DESCRIZIONE DELL'ESERCIZIO:
Ricopi integralmente i dati riportati di seguito, riga per riga, senza apportare alcuna modifica.

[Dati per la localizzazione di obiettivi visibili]
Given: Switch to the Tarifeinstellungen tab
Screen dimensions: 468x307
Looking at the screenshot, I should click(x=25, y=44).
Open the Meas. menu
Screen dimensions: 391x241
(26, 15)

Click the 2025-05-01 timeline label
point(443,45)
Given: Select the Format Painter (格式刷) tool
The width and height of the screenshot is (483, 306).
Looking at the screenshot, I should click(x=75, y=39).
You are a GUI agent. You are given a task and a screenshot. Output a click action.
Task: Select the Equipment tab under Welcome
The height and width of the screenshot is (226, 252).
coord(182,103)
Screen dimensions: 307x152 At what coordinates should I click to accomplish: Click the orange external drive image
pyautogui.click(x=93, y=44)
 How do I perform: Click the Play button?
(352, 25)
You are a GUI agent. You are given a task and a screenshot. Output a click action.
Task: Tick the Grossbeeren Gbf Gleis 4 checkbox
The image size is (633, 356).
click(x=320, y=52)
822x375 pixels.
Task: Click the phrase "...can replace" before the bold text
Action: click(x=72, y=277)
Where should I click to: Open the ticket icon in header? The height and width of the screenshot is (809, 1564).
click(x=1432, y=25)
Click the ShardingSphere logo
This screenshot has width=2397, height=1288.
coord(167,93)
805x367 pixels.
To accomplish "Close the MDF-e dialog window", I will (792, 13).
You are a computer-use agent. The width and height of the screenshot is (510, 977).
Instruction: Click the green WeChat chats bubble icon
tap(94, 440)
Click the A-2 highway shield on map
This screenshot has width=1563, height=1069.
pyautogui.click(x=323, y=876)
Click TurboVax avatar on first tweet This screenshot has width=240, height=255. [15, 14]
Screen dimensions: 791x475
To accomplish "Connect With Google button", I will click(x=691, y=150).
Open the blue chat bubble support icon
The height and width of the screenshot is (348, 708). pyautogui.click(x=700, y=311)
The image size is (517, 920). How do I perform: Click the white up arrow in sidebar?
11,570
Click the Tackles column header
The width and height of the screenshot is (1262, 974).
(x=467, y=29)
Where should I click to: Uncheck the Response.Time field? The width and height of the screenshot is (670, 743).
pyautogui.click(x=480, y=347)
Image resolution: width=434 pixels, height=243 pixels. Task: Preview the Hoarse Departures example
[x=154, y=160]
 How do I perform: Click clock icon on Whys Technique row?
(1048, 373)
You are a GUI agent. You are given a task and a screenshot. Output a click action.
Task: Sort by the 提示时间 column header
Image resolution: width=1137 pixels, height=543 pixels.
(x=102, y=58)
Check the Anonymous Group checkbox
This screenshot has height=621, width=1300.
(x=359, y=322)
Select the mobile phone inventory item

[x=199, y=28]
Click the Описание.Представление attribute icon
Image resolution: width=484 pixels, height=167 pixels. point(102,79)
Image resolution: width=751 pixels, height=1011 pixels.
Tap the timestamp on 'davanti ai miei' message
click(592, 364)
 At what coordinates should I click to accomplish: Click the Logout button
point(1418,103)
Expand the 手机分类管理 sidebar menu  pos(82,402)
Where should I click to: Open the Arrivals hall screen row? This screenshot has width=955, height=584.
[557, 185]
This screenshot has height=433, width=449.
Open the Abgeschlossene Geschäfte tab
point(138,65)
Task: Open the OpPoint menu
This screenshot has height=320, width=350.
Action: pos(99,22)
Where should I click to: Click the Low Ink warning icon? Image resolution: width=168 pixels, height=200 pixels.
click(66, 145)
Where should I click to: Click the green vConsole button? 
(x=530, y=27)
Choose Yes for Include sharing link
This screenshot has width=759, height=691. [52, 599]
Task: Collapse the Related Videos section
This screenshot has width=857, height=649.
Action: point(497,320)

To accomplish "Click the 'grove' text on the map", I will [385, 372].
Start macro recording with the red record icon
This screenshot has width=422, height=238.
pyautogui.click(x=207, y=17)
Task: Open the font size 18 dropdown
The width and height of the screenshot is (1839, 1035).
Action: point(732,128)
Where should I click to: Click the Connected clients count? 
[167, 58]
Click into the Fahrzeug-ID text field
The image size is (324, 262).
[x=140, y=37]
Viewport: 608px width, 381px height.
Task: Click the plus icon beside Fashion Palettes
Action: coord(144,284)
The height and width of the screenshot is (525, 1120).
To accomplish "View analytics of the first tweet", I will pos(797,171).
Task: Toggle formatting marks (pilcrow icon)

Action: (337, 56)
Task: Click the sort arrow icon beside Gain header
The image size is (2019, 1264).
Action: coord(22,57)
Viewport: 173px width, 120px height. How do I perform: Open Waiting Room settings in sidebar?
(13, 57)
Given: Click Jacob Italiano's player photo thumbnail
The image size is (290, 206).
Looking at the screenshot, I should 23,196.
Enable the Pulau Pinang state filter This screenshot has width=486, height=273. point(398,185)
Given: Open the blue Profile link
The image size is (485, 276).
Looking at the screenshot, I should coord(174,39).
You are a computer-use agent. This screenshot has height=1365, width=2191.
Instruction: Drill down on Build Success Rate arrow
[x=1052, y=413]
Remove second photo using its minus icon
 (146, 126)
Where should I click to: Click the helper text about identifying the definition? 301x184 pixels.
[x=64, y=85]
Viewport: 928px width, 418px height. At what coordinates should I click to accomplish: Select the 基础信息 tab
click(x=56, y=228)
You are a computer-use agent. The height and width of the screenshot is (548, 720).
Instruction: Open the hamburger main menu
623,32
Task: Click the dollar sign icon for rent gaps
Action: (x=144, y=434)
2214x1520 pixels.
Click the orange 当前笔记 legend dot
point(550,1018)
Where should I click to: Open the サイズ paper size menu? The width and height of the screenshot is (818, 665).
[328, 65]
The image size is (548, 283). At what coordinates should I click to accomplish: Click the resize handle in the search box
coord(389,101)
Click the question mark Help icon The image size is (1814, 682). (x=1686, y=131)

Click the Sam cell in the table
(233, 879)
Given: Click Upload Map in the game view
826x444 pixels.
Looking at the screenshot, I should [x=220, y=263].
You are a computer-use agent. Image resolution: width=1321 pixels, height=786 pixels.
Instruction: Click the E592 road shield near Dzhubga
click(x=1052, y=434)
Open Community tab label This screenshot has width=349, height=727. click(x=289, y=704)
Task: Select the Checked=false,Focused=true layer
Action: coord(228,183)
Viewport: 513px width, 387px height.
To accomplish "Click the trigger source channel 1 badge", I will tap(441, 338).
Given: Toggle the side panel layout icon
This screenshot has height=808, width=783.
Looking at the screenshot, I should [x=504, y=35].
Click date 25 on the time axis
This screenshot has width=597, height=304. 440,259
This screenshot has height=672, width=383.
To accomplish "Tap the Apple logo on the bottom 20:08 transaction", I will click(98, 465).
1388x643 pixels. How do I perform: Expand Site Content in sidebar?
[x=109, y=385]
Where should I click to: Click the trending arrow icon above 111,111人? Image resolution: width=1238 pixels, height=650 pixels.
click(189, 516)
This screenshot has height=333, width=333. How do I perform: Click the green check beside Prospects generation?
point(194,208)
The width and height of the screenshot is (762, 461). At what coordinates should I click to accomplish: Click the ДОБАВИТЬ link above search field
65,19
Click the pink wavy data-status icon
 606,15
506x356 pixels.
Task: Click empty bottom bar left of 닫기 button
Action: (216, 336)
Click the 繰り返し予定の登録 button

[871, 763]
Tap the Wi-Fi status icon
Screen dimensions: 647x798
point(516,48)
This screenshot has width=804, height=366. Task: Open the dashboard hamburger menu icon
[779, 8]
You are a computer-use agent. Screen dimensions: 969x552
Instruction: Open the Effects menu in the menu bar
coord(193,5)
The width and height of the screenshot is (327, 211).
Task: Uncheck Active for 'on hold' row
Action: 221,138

RISPOSTA SCRITTA:
Given: Switch to the Tarifeinstellungen tab
Screen dimensions: 468x307
Looking at the screenshot, I should click(x=25, y=44).
Open the Meas. menu
Screen dimensions: 391x241
(26, 15)

Click the 2025-05-01 timeline label
point(443,45)
Given: Select the Format Painter (格式刷) tool
The width and height of the screenshot is (483, 306).
Looking at the screenshot, I should click(x=75, y=39).
You are a GUI agent. You are given a task and a screenshot. Output a click action.
Task: Select the Equipment tab under Welcome
The height and width of the screenshot is (226, 252).
coord(182,103)
Screen dimensions: 307x152 At what coordinates should I click to accomplish: Click the orange external drive image
pyautogui.click(x=93, y=44)
 How do I perform: Click the Play button?
(352, 25)
You are a GUI agent. You are given a task and a screenshot. Output a click action.
Task: Tick the Grossbeeren Gbf Gleis 4 checkbox
The image size is (633, 356).
click(x=320, y=52)
822x375 pixels.
Task: Click the phrase "...can replace" before the bold text
Action: click(x=72, y=277)
Where should I click to: Open the ticket icon in header? The height and width of the screenshot is (809, 1564).
click(x=1432, y=25)
Click the ShardingSphere logo
This screenshot has width=2397, height=1288.
coord(167,93)
805x367 pixels.
To accomplish "Close the MDF-e dialog window", I will (792, 13).
You are a computer-use agent. The width and height of the screenshot is (510, 977).
Instruction: Click the green WeChat chats bubble icon
tap(94, 440)
Click the A-2 highway shield on map
This screenshot has width=1563, height=1069.
pyautogui.click(x=323, y=876)
Click TurboVax avatar on first tweet This screenshot has width=240, height=255. [15, 14]
Screen dimensions: 791x475
To accomplish "Connect With Google button", I will click(x=691, y=150).
Open the blue chat bubble support icon
The height and width of the screenshot is (348, 708). pyautogui.click(x=700, y=311)
The image size is (517, 920). How do I perform: Click the white up arrow in sidebar?
11,570
Click the Tackles column header
The width and height of the screenshot is (1262, 974).
(x=467, y=29)
Where should I click to: Uncheck the Response.Time field? The width and height of the screenshot is (670, 743).
pyautogui.click(x=480, y=347)
Image resolution: width=434 pixels, height=243 pixels. Task: Preview the Hoarse Departures example
[x=154, y=160]
 How do I perform: Click clock icon on Whys Technique row?
(1048, 373)
You are a GUI agent. You are given a task and a screenshot. Output a click action.
Task: Sort by the 提示时间 column header
Image resolution: width=1137 pixels, height=543 pixels.
(x=102, y=58)
Check the Anonymous Group checkbox
This screenshot has height=621, width=1300.
(x=359, y=322)
Select the mobile phone inventory item

[x=199, y=28]
Click the Описание.Представление attribute icon
Image resolution: width=484 pixels, height=167 pixels. point(102,79)
Image resolution: width=751 pixels, height=1011 pixels.
Tap the timestamp on 'davanti ai miei' message
click(592, 364)
 At what coordinates should I click to accomplish: Click the Logout button
point(1418,103)
Expand the 手机分类管理 sidebar menu  pos(82,402)
Where should I click to: Open the Arrivals hall screen row? This screenshot has width=955, height=584.
[557, 185]
This screenshot has height=433, width=449.
Open the Abgeschlossene Geschäfte tab
point(138,65)
Task: Open the OpPoint menu
This screenshot has height=320, width=350.
Action: pos(99,22)
Where should I click to: Click the Low Ink warning icon? Image resolution: width=168 pixels, height=200 pixels.
click(66, 145)
Where should I click to: Click the green vConsole button? 
(x=530, y=27)
Choose Yes for Include sharing link
This screenshot has width=759, height=691. [52, 599]
Task: Collapse the Related Videos section
This screenshot has width=857, height=649.
Action: point(497,320)

To accomplish "Click the 'grove' text on the map", I will [385, 372].
Start macro recording with the red record icon
This screenshot has width=422, height=238.
pyautogui.click(x=207, y=17)
Task: Open the font size 18 dropdown
The width and height of the screenshot is (1839, 1035).
Action: point(732,128)
Where should I click to: Click the Connected clients count? 
[167, 58]
Click into the Fahrzeug-ID text field
The image size is (324, 262).
[x=140, y=37]
Viewport: 608px width, 381px height.
Task: Click the plus icon beside Fashion Palettes
Action: coord(144,284)
The height and width of the screenshot is (525, 1120).
To accomplish "View analytics of the first tweet", I will pos(797,171).
Task: Toggle formatting marks (pilcrow icon)

Action: (337, 56)
Task: Click the sort arrow icon beside Gain header
The image size is (2019, 1264).
Action: coord(22,57)
Viewport: 173px width, 120px height. How do I perform: Open Waiting Room settings in sidebar?
(13, 57)
Given: Click Jacob Italiano's player photo thumbnail
The image size is (290, 206).
Looking at the screenshot, I should 23,196.
Enable the Pulau Pinang state filter This screenshot has width=486, height=273. point(398,185)
Given: Open the blue Profile link
The image size is (485, 276).
Looking at the screenshot, I should coord(174,39).
You are a computer-use agent. This screenshot has height=1365, width=2191.
Instruction: Drill down on Build Success Rate arrow
[x=1052, y=413]
Remove second photo using its minus icon
 (146, 126)
Where should I click to: Click the helper text about identifying the definition? 301x184 pixels.
[x=64, y=85]
Viewport: 928px width, 418px height. At what coordinates should I click to accomplish: Select the 基础信息 tab
click(x=56, y=228)
You are a computer-use agent. The height and width of the screenshot is (548, 720).
Instruction: Open the hamburger main menu
623,32
Task: Click the dollar sign icon for rent gaps
Action: (x=144, y=434)
2214x1520 pixels.
Click the orange 当前笔记 legend dot
point(550,1018)
Where should I click to: Open the サイズ paper size menu? The width and height of the screenshot is (818, 665).
[328, 65]
The image size is (548, 283). At what coordinates should I click to accomplish: Click the resize handle in the search box
coord(389,101)
Click the question mark Help icon The image size is (1814, 682). (x=1686, y=131)

Click the Sam cell in the table
(233, 879)
Given: Click Upload Map in the game view
826x444 pixels.
Looking at the screenshot, I should [x=220, y=263].
You are a computer-use agent. Image resolution: width=1321 pixels, height=786 pixels.
Instruction: Click the E592 road shield near Dzhubga
click(x=1052, y=434)
Open Community tab label This screenshot has width=349, height=727. click(x=289, y=704)
Task: Select the Checked=false,Focused=true layer
Action: coord(228,183)
Viewport: 513px width, 387px height.
To accomplish "Click the trigger source channel 1 badge", I will tap(441, 338).
Given: Toggle the side panel layout icon
This screenshot has height=808, width=783.
Looking at the screenshot, I should [x=504, y=35].
Click date 25 on the time axis
This screenshot has width=597, height=304. 440,259
This screenshot has height=672, width=383.
To accomplish "Tap the Apple logo on the bottom 20:08 transaction", I will click(98, 465).
1388x643 pixels. How do I perform: Expand Site Content in sidebar?
[x=109, y=385]
Where should I click to: Click the trending arrow icon above 111,111人? Image resolution: width=1238 pixels, height=650 pixels.
click(189, 516)
This screenshot has height=333, width=333. How do I perform: Click the green check beside Prospects generation?
point(194,208)
The width and height of the screenshot is (762, 461). At what coordinates should I click to accomplish: Click the ДОБАВИТЬ link above search field
65,19
Click the pink wavy data-status icon
 606,15
506x356 pixels.
Task: Click empty bottom bar left of 닫기 button
Action: (216, 336)
Click the 繰り返し予定の登録 button

[871, 763]
Tap the Wi-Fi status icon
Screen dimensions: 647x798
point(516,48)
This screenshot has width=804, height=366. Task: Open the dashboard hamburger menu icon
[779, 8]
You are a computer-use agent. Screen dimensions: 969x552
Instruction: Open the Effects menu in the menu bar
coord(193,5)
The width and height of the screenshot is (327, 211).
Task: Uncheck Active for 'on hold' row
Action: 221,138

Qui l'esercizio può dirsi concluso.